┌─ The data
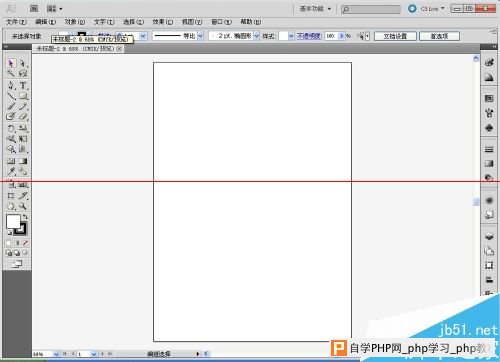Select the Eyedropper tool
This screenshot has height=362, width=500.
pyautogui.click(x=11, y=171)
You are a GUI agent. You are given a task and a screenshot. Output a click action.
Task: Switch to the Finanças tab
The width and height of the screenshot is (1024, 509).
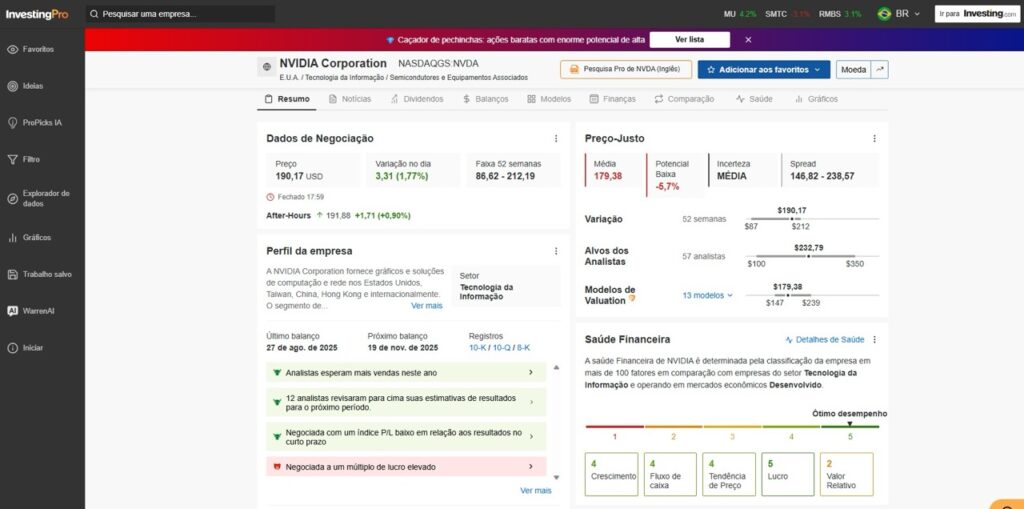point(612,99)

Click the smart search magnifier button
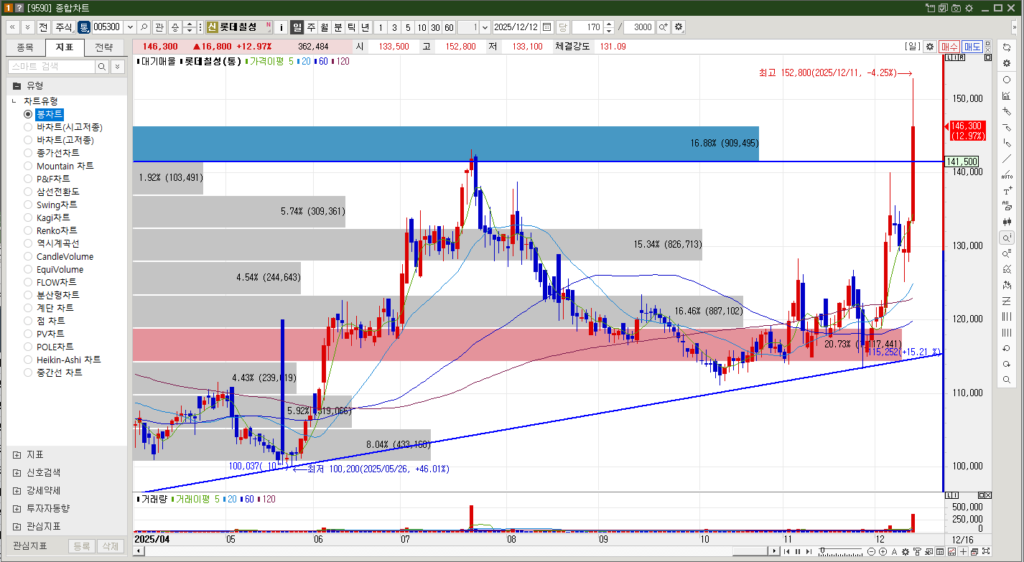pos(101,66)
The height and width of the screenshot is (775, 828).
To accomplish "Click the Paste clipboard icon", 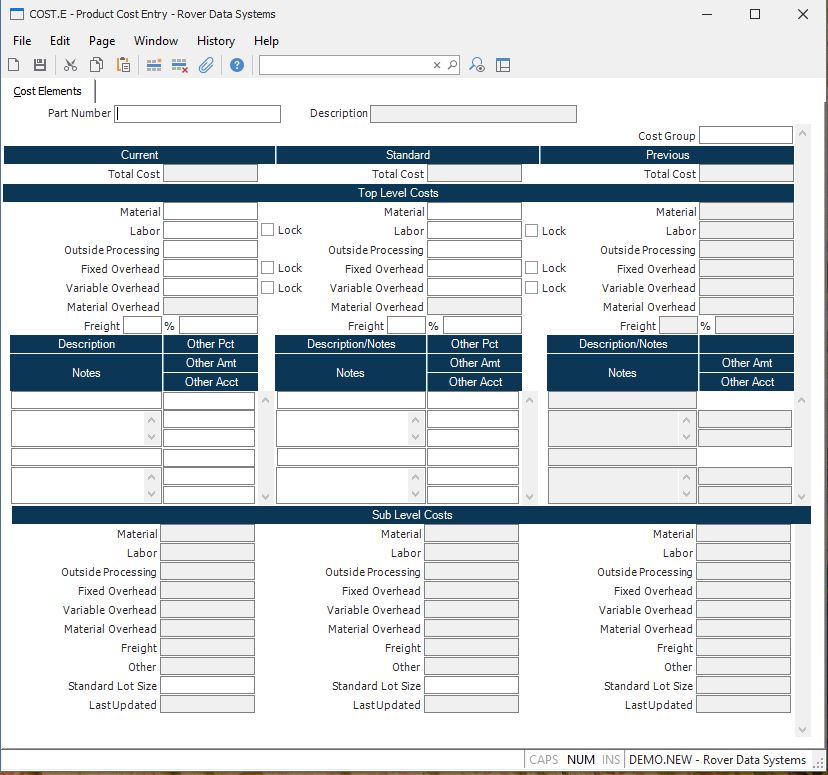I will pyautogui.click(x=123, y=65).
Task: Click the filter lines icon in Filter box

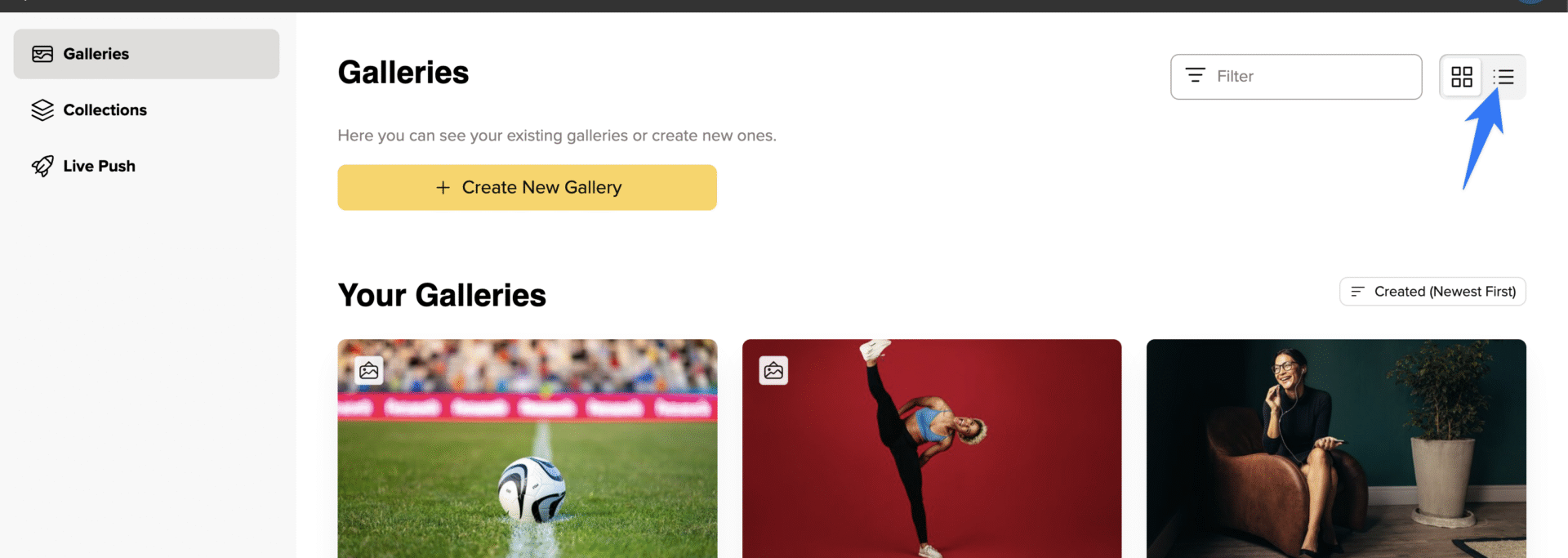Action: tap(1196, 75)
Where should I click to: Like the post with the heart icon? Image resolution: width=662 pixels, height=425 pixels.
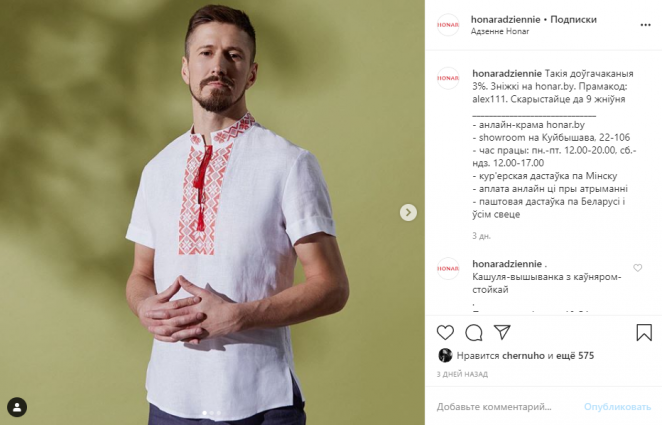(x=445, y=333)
└─
┌─ The data
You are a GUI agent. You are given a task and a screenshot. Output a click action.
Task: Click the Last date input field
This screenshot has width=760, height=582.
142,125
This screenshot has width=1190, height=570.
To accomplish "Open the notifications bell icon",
└─
Exercise requirements:
Would you retype the lines above from the one with "This screenshot has width=1190, height=570." down to the one with "the notifications bell", word for word, both ends included and no other lines?

Solution for this problem:
This screenshot has width=1190, height=570.
To accomplish "Open the notifications bell icon",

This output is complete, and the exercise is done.